Friday, 25 May 2012

Never Lose Heart


So the time has come to divulge why a blog called the Accidental Bus Driver, about a bus driver who drives buses, has not recently done much writing about that topic.

It is momentarily out of my control. It's my ticker which has caused the cessation of driving. I empathise with Dick Cheney, former Vice President of the United States, who said:

'Except for the occasional heart attack, I never felt better.'

Legally I am tied. There are strict rules in the UK and the DVLA impose certain requirements and restrictions on driving large vehicles with a medical condition. It is rightly so and it would not look good if the Accidental Bus Driver inadvertantly drove a Mystery Tour of octogenarians or a bus full of schoolchildren over a cliff, clutching his heart as he did so.

The difficulty is the bureaucracy.

'Have you got anything? Any illness?' asked one official.

'No,' I replied 'I am under investigation.

'Well - ring us back when you have,' and he put the phone down.

'Can I drive whilst under investigation?' I asked another official.

'Can't advise you there. See your doctor.'

'Can I drive?' I asked my doctor.

'The guidelines don't specifically say you can't drive,' said the doctor, 'but I can't advise you because it's what they don't say. and if anything happened, I suspect they would throw the book at you.'

Now I am under investigation no more. I now know I have two blocked arteries. i am now in a queue to see if I need a stent or two - then it should be fixed as the rest of the heart is fine and healthy.

'Good news. It's not life shortening,' said the specialist.

'Not good news for my blog readers - I could be still writing this drivel when I am 102.'

'No we'll have a cure for that by then,' he helpfully said.

The heart units in the hospitals are fantastic. The staff friendly and professional. They discuss risk the whole time, which suited me being from a bookmaking background. I was a 1000-1 shot not to come through with a complication. The language is stilted. It is a procedure not an operation. An angio not an angiogram. There are anacronyms for everything. Letters were flying around my tiny, overloaded brain, and I was asked to say my name, address and date of birth by everyone I met.

Being an observer of life, it was the patients who fascinated me. I was honoured to be a mere youth in the ward where all the others were in their eighties or nineties.

'Are you taking warfarin?' the nurse asked the patient behind the curtain in the next door bed.

'No I haven't had a glass of water,' came the indignant reply.

'She's deaf, you know,' said the accompanying friend.

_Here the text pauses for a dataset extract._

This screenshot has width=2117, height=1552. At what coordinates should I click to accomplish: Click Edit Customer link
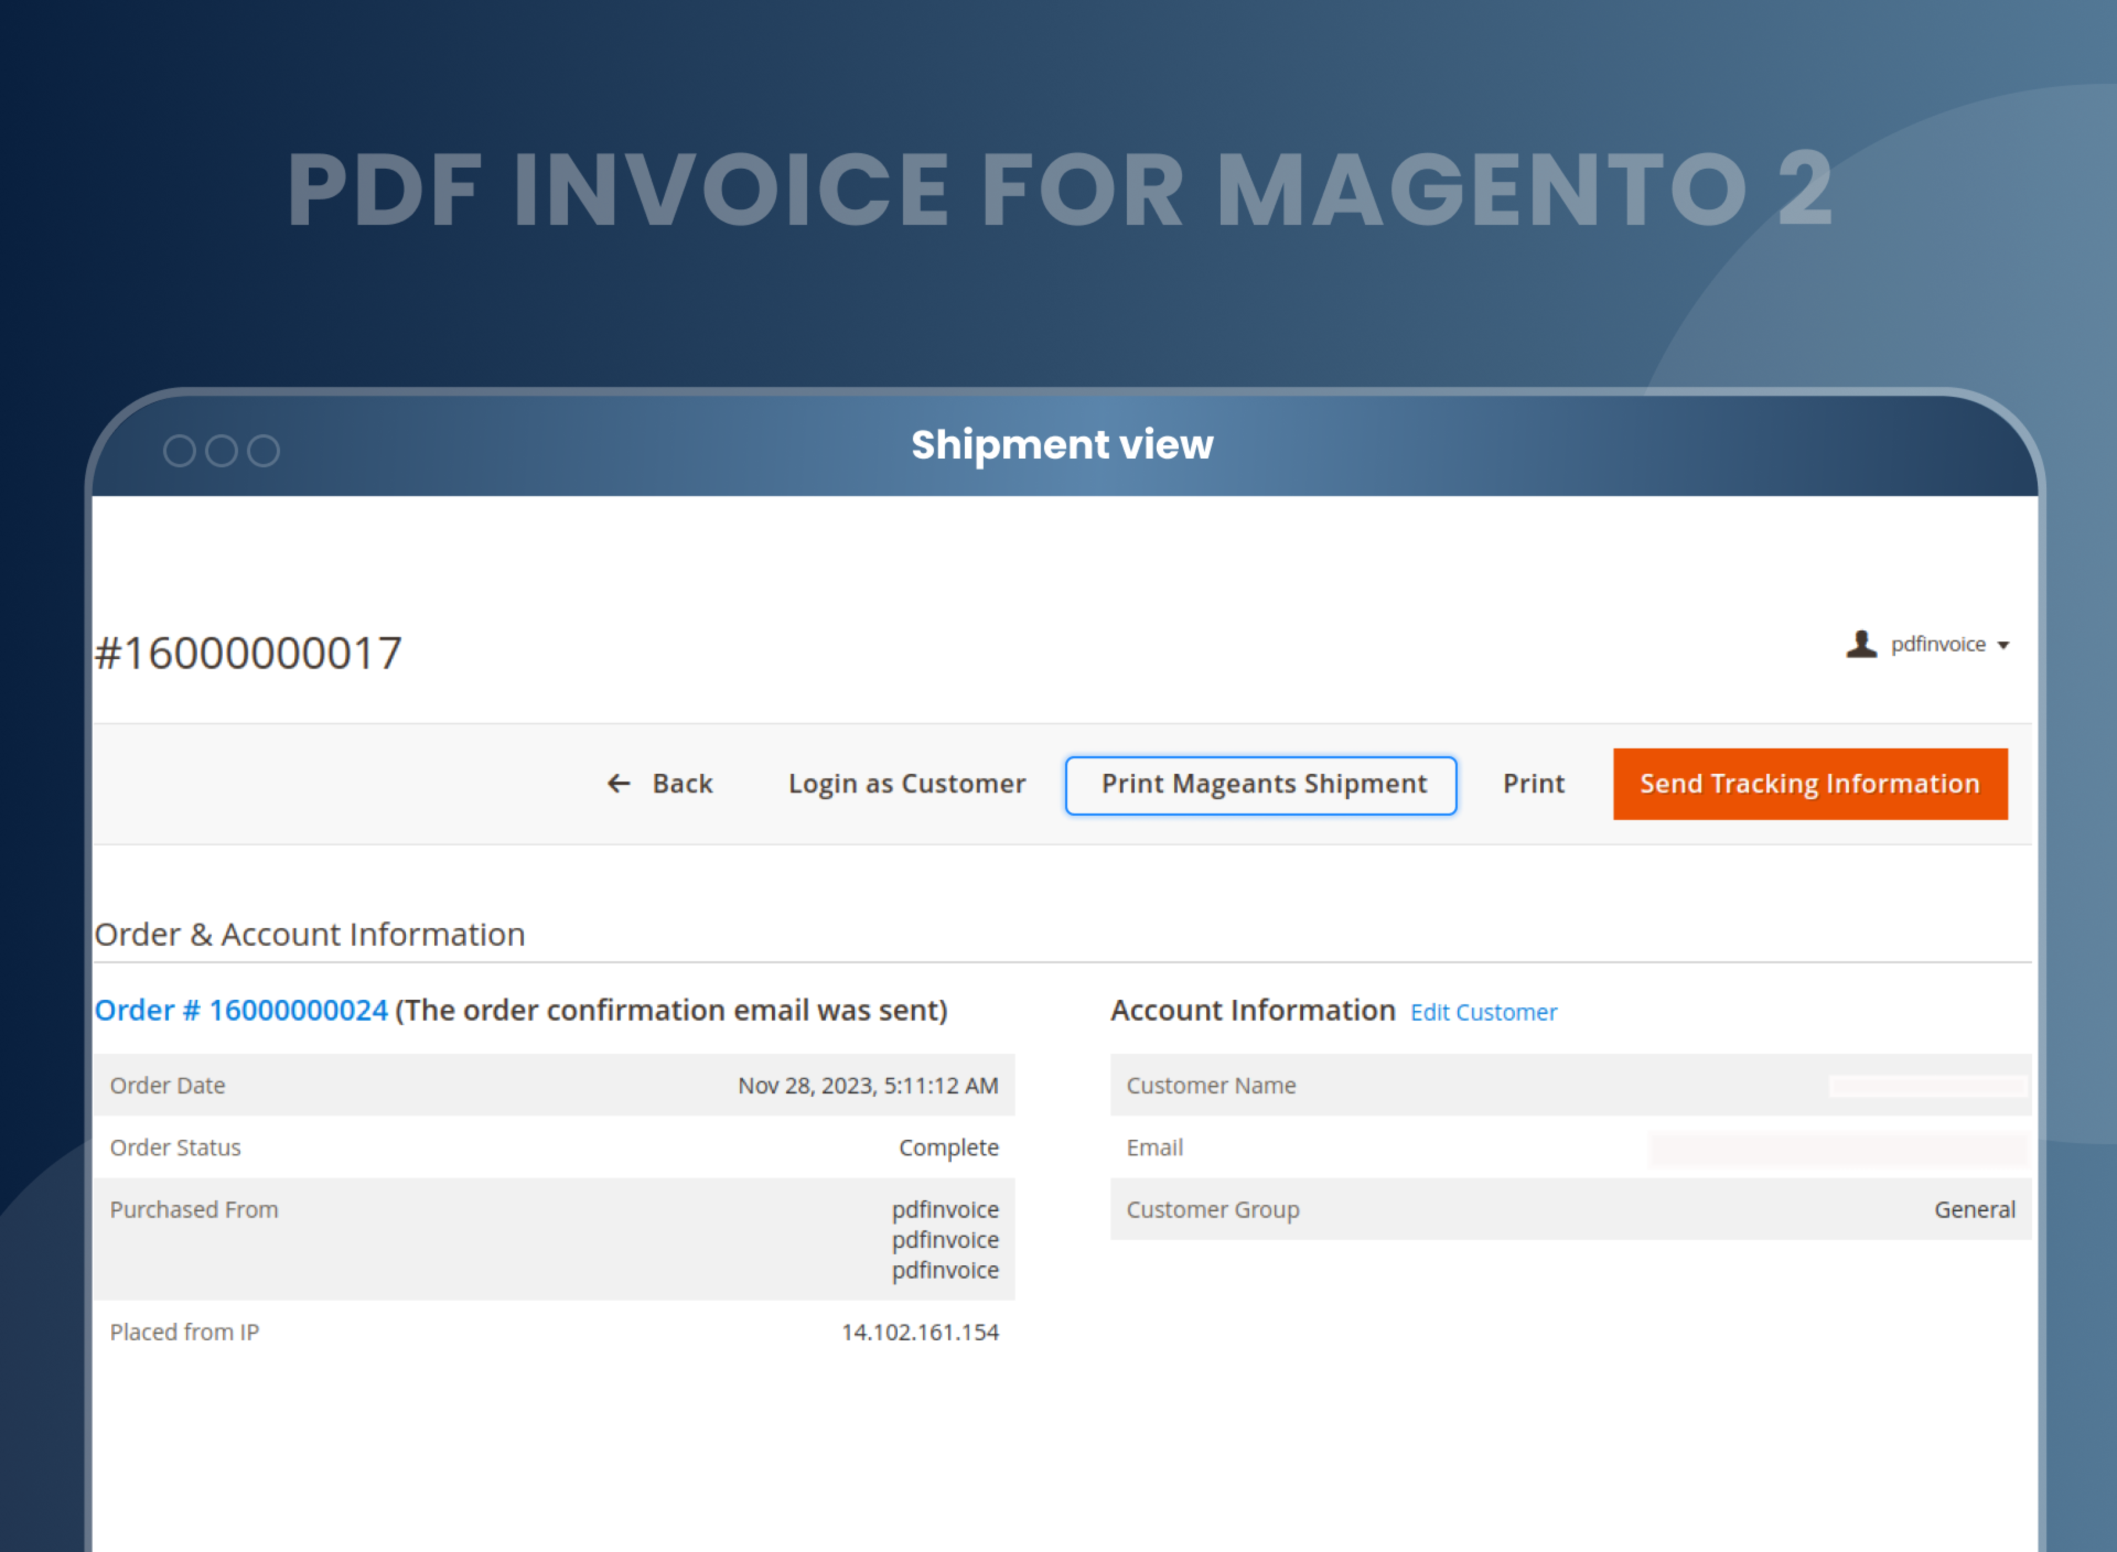tap(1483, 1012)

'Ooh you are wonderful. I really feel I am having great treatment,' I heard another patient say to the nurse as if butter wouldn't melt in her mouth.

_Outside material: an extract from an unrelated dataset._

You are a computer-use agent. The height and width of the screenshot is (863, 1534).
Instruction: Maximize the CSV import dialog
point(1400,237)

'Complete and utter waste of time,' she said to her companion after the nurse had left in a fit of two facedness, little realising that the expression 'the walls have ears' could not have been more true.

I hope I am not like that when I get to that age and have to go to hospital. Getting a reputation as a grouchy old man would not be good. Then again, maybe I am like that already.

So this blog will continue to observe. Humourous? I don't know - that is in the eye of the beholder. It will be an attempt to translate things in life which make me smile. Someone told me that they liked my mother because she had a love of the absurd. That I my try to replicate, because I do too.

No let me get back to my cracker made out of low fat sawdust, with a thin film of  'I Can Completely Believe It's Nowhere Near Like Butter Or Any Known Dairy Product Except For It's Jersey Yellow Colour' and a gherkin on top.

I feel like the first and last low fat bon viveur.